Introduction
FollowTheMoney (FtM) defines a simple data model for storing complex object graphs. You will need to understand three concepts: entities, entity references, and entity streams.
Entities
Entities are often expressed as snippets of JSON, with three standard fields: a unique id, a specification of the type of the entity called schema, and a set of properties. properties are multi-valued and values are always strings.
{
"id": "1b38214f88d139897bbd13eabde464043d84bbf9",
"schema": "Person",
"properties": {
"name": ["John Doe"],
"nationality": ["us", "au"],
"birthDate": ["1982"]
}
}
Property names are defined by the schemata. For example, a Person has a Person:nationality, while a Company allows for setting a LegalEntity:jurisdiction (Both properties, however, have the same property type, country).
References
Entities can reference other entities. This is achieved via a special property type, entity. Properties of this type simply store the ID of another entity. For example, a Passport entity can be linked to a Person entity via its Identification:holder property:
{
"id": "passport-entity-id",
"schema": "Passport",
"properties": {
"holder": ["person-entity-id"],
"number": ["CJ 7261817"]
}
}
Info
Applications using FtM data usually need to resolve references bi-directionally. In the context of the example above, they will need to access the person based on it's ID in order to follow the holder link, but also query an inverted index to retrieve all the passports which reference a given person.
In Aleph this is achieved using ElasticSearch and exposed via the /api/2/entities/<id>/expand API endpoint.
Interstitial entities
A link between two entities will have its own attributes. For example, an investigator looking at a person that owns a company might want to know when that interest was acquired, and also what percentage of shares the person holds.
This is addressed by making interstitial entities. In the example above, an Ownership entity would be created, with references to the person as its owner property and to the company as its asset property. That entity can then define further properties, including Interval:startDate and Ownership:percentage:
{
"id": "ownership-entity-id",
"schema": "Ownership",
"properties": {
"owner": ["person-entity-id"],
"asset": ["company-entity-id"],
"startDate": ["2020-01-01"],
"percentage": ["51%"]
}
}
Warning
It is tempting to simplify this model by assuming that entities derived from Thing are node entities, and those derived from Interval are edges. This assumption is false and will lead to nasty bugs in your code.
Streams
Many tools in the FtM ecosystem use streams of entities to transfer or store information. Entity streams are sequences of entity objects serialized to JSON as single lines without indentation, separated by newlines.

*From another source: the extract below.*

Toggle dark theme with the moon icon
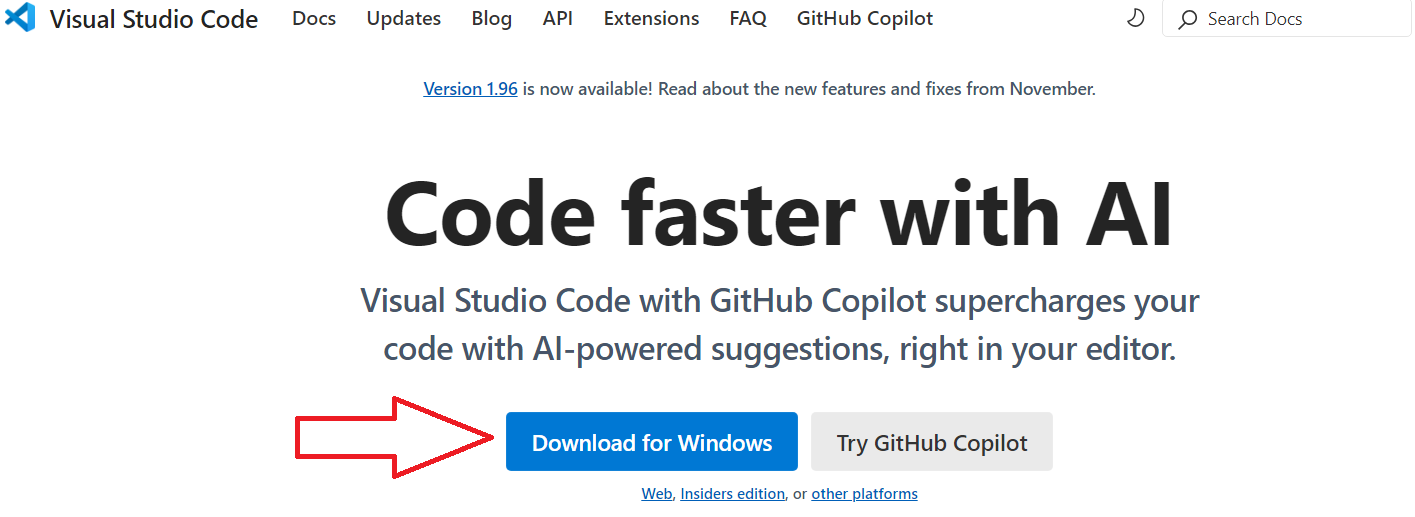point(1135,18)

Entity streams are read and produced by virtually every part of the CLI, by the OpenAleph API, and by ingestors. When stored to disk, use the extensions .ftm or .ijson. The writer emits id as the first key on every line, so a plain sort orders the stream by entity ID — this property is what makes sort-based aggregation practical on datasets larger than memory.
Entity representations
In the Python library, the same data model can be manipulated through two entity classes with different tradeoffs:
ValueEntitystores property values as flat lists of strings. Dataset membership, first-seen, and last-seen timestamps live as entity-level fields. This is the default representation for most workflows — streaming, aggregation, exports, display — and it is what theftmCLI emits and consumes.StatementEntitystores each property value as an individual statement, carrying per-value provenance: which dataset it came from, when it was first and last seen, the original unnormalized text, the language, and the statement origin within the pipeline. AStatementEntitycan be unrolled into its constituent statements and reassembled from them, which is what enables canonical-ID deduplication and file-based entity aggregation over huge datasets.
Use ValueEntity by default. Reach for StatementEntity when the pipeline needs to retain per-value provenance (data journalism, sanctions lists with multiple source attributions), when building crawlers that integrate many overlapping sources, or when working with systems — like nomenklatura — that deduplicate by assigning canonical IDs across source entities.
Both classes derive from EntityProxy and share the same property access API (add(), get(), pop(), iterprops(), schema, id). EntityProxy itself is being phased out as a direct dependency — new code should subclass or instantiate ValueEntity or StatementEntity rather than EntityProxy.